Nova York é o destino que ninguém precisa justificar. Você já sabe por que quer ir. A questão real é outra: quanto vai custar de verdade, por onde começar, e como não desperdiçar 7 dias fazendo fila em lugar errado na hora errada.
Este guia tem um roteiro dia a dia testado, custos reais atualizados para 2026, e respostas diretas para as perguntas que travam o planejamento. Sem enrolação.
Se você ainda não resolveu o visto americano, comece por aqui antes de qualquer reserva: Visto americano 2026: passo a passo, documentos e entrevista.
Por que Nova York ainda vale o custo em 2026?
Nova York recebe cerca de 62 milhões de visitantes por ano (NYC Tourism + Conventions, 2024), o que a mantém como o destino turístico mais visitado do hemisfério ocidental. O custo médio diário para um turista é de US$ 250 a US$ 350 por pessoa, incluindo hotel, alimentação e atrações. Caro, sim. Mas justificável.

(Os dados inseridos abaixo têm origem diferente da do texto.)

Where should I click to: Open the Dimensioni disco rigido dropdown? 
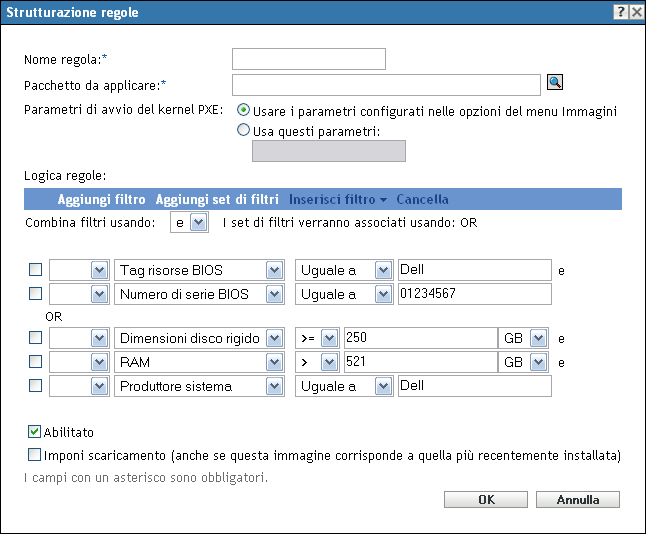274,337
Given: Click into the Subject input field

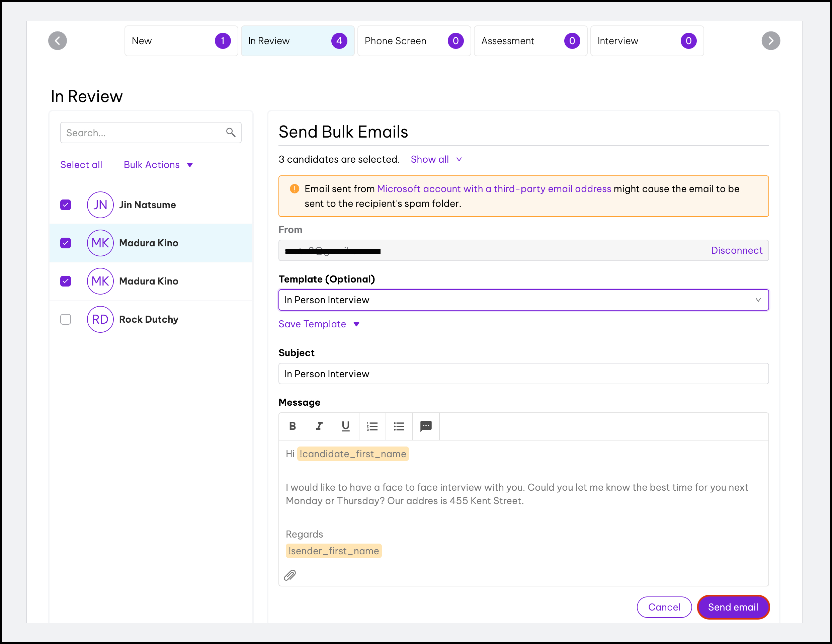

A cidade entrega o que nenhum outro lugar entrega na mesma dose: escala e variedade simultâneas. Em 7 dias, você atravessa bairros que parecem países diferentes. De Manhattan ao Brooklyn, de Williamsburg ao Upper West Side, cada vizinhança tem identidade própria, comida própria e ritmo próprio.
A infraestrutura turística é sólida. O metrô opera 24 horas por dia, 7 dias por semana, o que é raro em qualquer metrópole do mundo. Você não depende de táxi ou Uber para se locomover. Isso muda a equação de custo mais do que parece.
E tem uma camada que não aparece nas planilhas: Nova York é a cidade que o mundo inteiro cresceu vendo em filme, série e novela. Estar ali tem uma qualidade de presença que é difícil de racionalizar mas que todo mundo que foi entende.
Roteiro de 7 dias em Nova York: dia a dia
Este roteiro foi estruturado para cobrir os grandes ícones sem sacrificar os bairros que fazem Nova York ser Nova York. Cada dia tem um bairro âncora, percursos a pé razoáveis e uma lógica geográfica que economiza metrô. Tempo médio de deslocamento entre atrações: 15 a 30 minutos.
Dia 1 — Times Square, Broadway e Midtown
Chegue em Midtown e aceite o impacto sem resistência. Times Square de dia já é um fenômeno visual. À noite, com os letreiros acesos, é outro nível. Não precisa ficar mais de 30 minutos, mas esse primeiro contato calibra tudo o que vem depois.
A Broadway fica a 2 minutos a pé. Comprar ingresso de última hora no TKTS booth (em Times Square) pode render 20 a 50% de desconto nos melhores musicais. Os ingressos são liberados no mesmo dia, geralmente a partir das 10h (Theatre Development Fund, 2026). Shows grandes como Hamilton, Wicked e The Lion King raramente aparecem com desconto, mas vários outros valem tanto quanto.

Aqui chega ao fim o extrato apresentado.